Katastrophe

Ukrainischer Menschenrechtsbeauftragter erklärt Treffen, neue Vorwürfe tauchen auf, und ICC-Ankläger suspendiert

Ukrainischer Menschenrechtsbeauftragter erklärt Treffen, neue Vorwürfe tauchen auf, und ICC-Ankläger suspendiert

Der ukrainische Menschenrechtsbeauftragte Dmytro Lubinets erklärt sein Treffen mit der russischen Ombudsfrau. Neue Vorwürfe gegen Russland: Anwerbung Minderjähriger für Auftragsmorde. ICC-Ankläger suspendiert.

Der ukrainische Menschenrechtsbeauftragte Dmytro Lubinets erklärte, dass sein erstes Treffen mit der russischen Ombudsfrau Yana Lantratova darauf abzielte, einen Kontakt für "concrete results" herzustellen, und nicht, um über ihre angebliche Beteiligung an Kindesdeportationen zu sprechen. Separat dazu haben ukrainische Strafverfolgungsbehörden in diesem Jahr sechs Fälle dokumentiert, in denen russische Sonderdienste angeblich minderjährige Mädchen für Auftragsmorde an ukrainischen Militärangehörigen angeworben haben. Der Menschenrechtsexperte Boris Zakharov bekräftigte, dass die Freilassung von Gefangenen und zivilen Häftlingen vor Verhandlungen erfolgen sollte, und verwies auf einen kürzlichen Austausch, bei dem unter 186 repatriierten Ukrainern nur ein Zivilist war.

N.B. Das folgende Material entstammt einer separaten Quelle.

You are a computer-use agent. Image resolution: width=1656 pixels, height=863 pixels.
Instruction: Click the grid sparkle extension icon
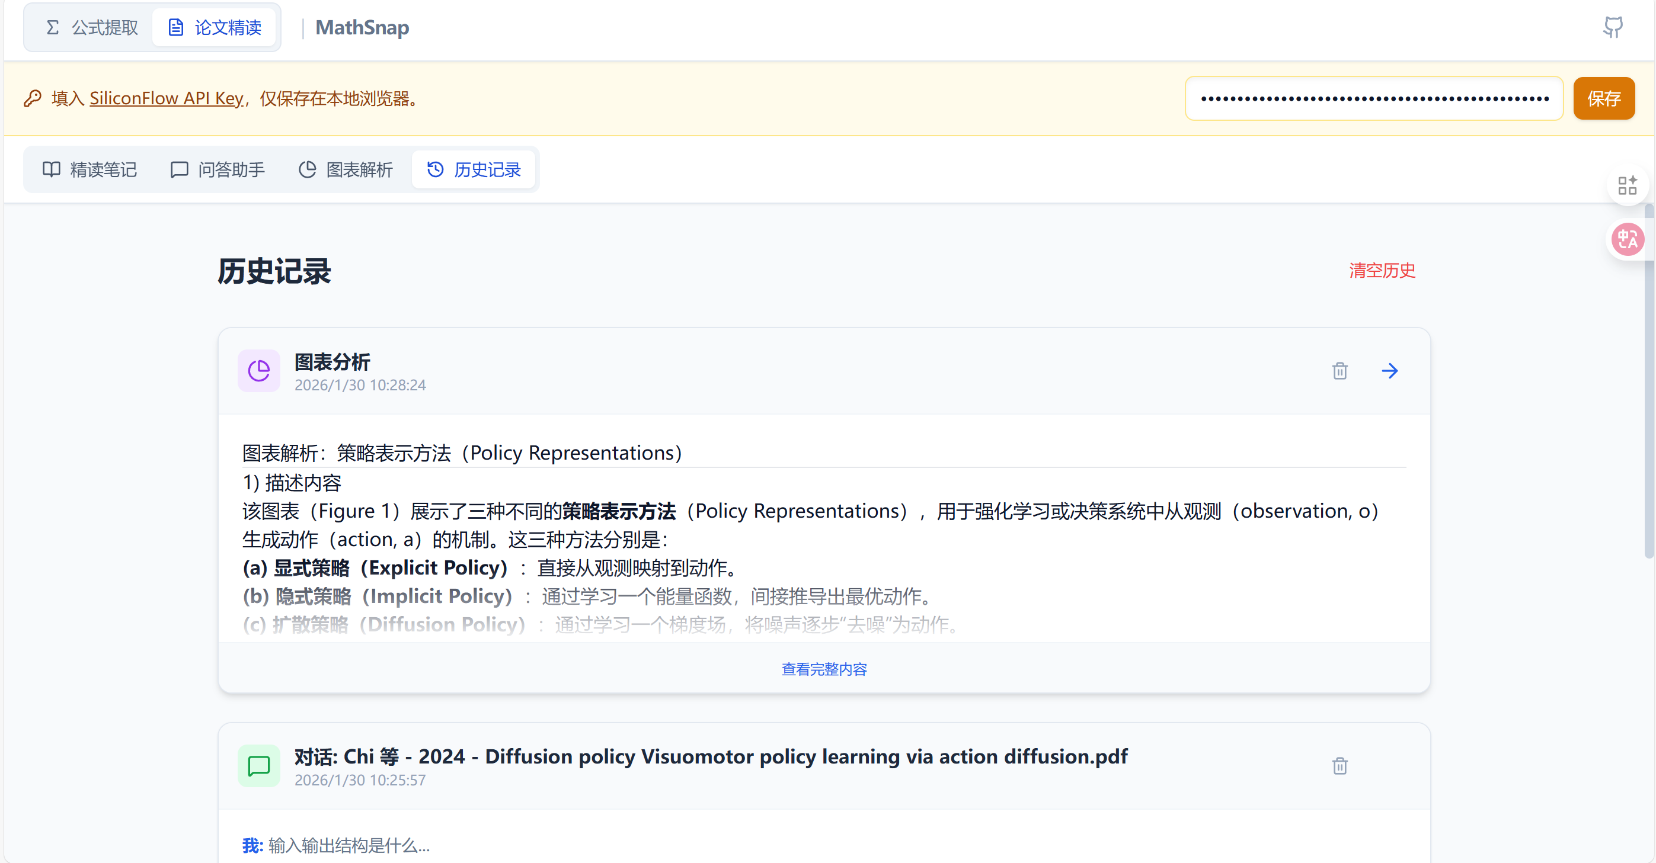tap(1627, 186)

In der Zwischenzeit wurde der Chefankläger des Internationalen Strafgerichtshofs, Karim Khan, bis zum Abschluss einer Untersuchung wegen Belästigung suspendiert – eine Entscheidung, die sein Anwaltsteam als "unlawful" bezeichnete. Es bestehen weiterhin Vorwürfe über die Beteiligung von Rosatom-Mitarbeitern an der Besetzung des Kernkraftwerks Tschernobyl, nach einem gemeldeten russischen Drohnenangriff auf eine Atommülllagerstätte in der Tschernobyl-Zone am 7. Juni 2026.